It soon turned out though that this was not a sudden urge to protect their intellectual property, but a favour to Linda McMahon's senate campaign. A press release was soon forthcoming to the Connecticut media that it was in the process of removing all their most controversial copyright material from sites like YouTube and Dailymotion:
For years WWE has produced programming that is rated PG in primetime, and most recently rated G on Saturday mornings. To better reflect our current family-friendly brand of entertainment, WWE is removing some dated and edgier footage from digital platforms. Some of this footage has been misused in political environments without any context or explanation as to when it was produced. This damages the corporate reputation of our company. WWE is well within its rights to protect its intellectual property for fair use.

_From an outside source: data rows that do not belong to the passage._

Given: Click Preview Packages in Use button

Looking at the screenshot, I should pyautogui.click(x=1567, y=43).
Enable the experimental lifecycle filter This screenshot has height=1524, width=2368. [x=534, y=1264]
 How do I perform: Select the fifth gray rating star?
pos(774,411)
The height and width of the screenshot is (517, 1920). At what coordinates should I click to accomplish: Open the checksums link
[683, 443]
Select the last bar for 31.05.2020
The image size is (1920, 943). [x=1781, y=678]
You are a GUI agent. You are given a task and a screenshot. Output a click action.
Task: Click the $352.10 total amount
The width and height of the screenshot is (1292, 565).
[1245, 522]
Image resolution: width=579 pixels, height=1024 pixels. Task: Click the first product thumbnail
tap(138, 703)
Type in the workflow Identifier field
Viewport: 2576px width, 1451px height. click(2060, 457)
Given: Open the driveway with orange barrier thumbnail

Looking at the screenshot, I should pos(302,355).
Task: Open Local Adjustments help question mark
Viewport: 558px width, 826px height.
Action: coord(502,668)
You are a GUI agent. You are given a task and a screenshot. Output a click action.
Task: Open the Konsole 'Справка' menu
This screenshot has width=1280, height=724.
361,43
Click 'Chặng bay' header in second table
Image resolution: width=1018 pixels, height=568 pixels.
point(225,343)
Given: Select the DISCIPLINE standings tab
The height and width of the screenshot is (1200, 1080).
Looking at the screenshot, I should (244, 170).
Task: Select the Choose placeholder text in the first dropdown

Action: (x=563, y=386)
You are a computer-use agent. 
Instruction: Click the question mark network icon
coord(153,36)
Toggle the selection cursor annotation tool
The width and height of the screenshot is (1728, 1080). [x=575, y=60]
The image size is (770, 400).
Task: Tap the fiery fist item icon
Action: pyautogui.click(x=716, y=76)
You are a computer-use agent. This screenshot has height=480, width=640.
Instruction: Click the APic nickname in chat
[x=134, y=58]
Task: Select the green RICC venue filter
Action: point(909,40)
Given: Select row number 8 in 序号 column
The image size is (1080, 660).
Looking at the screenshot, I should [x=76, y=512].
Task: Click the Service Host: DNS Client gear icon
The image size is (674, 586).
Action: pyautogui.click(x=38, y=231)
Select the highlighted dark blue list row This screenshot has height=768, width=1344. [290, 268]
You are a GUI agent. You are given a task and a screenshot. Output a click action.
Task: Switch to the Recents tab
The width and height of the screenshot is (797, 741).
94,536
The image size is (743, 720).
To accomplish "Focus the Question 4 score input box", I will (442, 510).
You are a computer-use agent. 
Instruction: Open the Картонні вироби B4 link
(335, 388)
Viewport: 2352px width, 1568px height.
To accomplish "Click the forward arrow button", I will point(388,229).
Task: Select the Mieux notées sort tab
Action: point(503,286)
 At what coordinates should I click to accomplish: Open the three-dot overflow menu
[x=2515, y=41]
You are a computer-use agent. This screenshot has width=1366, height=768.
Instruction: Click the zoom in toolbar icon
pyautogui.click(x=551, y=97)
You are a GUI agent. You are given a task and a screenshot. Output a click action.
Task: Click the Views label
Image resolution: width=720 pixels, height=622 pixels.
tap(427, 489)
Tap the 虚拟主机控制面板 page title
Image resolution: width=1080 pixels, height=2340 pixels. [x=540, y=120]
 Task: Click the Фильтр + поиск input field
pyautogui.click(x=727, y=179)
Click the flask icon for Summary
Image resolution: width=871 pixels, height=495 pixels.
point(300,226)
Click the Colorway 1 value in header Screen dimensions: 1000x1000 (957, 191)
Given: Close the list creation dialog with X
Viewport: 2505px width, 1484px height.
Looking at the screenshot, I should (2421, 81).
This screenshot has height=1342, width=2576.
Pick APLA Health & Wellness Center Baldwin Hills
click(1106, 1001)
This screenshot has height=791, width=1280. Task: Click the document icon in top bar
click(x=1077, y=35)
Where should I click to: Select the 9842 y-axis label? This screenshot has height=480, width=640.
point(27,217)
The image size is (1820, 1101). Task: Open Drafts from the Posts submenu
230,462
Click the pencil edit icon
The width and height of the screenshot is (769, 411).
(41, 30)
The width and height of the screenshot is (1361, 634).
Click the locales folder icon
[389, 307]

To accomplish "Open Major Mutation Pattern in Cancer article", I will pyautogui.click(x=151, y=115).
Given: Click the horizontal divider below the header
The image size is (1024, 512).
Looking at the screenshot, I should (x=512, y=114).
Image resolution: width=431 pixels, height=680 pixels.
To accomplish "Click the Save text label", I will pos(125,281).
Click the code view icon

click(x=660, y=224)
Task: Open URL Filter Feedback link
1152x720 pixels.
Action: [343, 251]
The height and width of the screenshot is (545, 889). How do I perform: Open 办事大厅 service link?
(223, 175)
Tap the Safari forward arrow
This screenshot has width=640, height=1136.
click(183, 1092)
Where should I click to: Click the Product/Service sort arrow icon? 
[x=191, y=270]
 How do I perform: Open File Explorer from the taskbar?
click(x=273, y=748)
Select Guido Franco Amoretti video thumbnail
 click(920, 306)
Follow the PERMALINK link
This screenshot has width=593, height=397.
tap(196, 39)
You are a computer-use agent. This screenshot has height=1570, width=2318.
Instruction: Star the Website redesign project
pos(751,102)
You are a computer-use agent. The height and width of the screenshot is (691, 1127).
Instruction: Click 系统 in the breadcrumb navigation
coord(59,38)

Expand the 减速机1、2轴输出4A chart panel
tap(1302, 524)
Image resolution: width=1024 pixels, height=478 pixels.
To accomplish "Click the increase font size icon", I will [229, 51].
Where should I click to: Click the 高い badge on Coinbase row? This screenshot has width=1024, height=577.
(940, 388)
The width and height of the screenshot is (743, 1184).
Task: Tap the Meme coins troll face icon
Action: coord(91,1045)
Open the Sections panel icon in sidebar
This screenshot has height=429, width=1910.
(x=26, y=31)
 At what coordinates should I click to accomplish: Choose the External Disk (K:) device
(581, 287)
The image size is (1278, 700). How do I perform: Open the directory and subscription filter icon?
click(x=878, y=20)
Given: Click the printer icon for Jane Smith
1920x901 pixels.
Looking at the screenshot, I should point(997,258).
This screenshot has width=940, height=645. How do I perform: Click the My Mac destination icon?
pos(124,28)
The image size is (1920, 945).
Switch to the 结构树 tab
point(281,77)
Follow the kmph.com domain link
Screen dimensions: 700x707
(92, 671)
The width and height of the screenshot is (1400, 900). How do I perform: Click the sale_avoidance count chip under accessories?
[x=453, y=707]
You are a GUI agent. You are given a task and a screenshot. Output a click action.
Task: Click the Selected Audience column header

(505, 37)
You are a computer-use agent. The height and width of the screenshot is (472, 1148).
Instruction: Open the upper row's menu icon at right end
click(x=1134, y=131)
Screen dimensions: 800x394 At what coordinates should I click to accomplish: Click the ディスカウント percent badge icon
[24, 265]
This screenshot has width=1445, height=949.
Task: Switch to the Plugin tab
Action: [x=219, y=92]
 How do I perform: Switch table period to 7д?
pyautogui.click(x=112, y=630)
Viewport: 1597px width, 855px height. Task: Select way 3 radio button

Clearly, Sabu's violent matches in ECW may be too hot for Connecticut voters to handle!
Of course, this backfired, just like WWE's heavy-handed threats of legal action against the Journal Inquirer for Chris Powell's off-the-cuff remark that Linda McMahon's wealth derived from "the business of violence, pornography, and general raunch" went down like a lead balloon with the local media. The Journal Inquirer in particular, had a field day (shocking I know), posting pictures on the front page of their newspaper featuring Trish Stratus being forced to bark like a dog by Vince McMahon and then to strip to her bra and panties, and in a subsequent angle being covered in slop and strangled by "Daddy's Little Girl", Stephanie. Any old excuse to whip those screen captures out, eh?
But this was likely a calculated risk by Vince McMahon. Get the bad publicity out of the way now, so those video nasties don't cause headaches for his wife later on in the race. However, it may partly be paranoia on Vince's part, as so far in this campaign the wrestling dirt has not stuck to Linda as badly as it did in her first attempt. Things like the latest arrest of a WWE performer for a DUI, Jerry "The King" Lawler's heart attack minutes after working a match on last week's Raw and Tammy Sytch's arrests in Linda's backyard for domestic violence, got little play with the Connecticut politicos. Which some may argue would be a cheap shot, but no more so than bringing up angles that happened over a decade ago which Linda had no role in devising, while those three incidents at least raised questions about the efficacy of WWE's current Wellness policy. All the skeletons in the McMahon family closet came out two years ago, so it would really take a major WWE scandal to derail Linda's hopes this time around.
More likely, is that Linda may shoot herself in the foot with a verbal gaffe, like the one that won her the ninth Biggest CEO Screw-up of 2010 from Forbes.com where she admitted that she didn't know whether WWE paid any of its employees minimum wage or even what Connecticut's minimum wage was, after saying to local businessmen that she was open to the idea that it may be too high.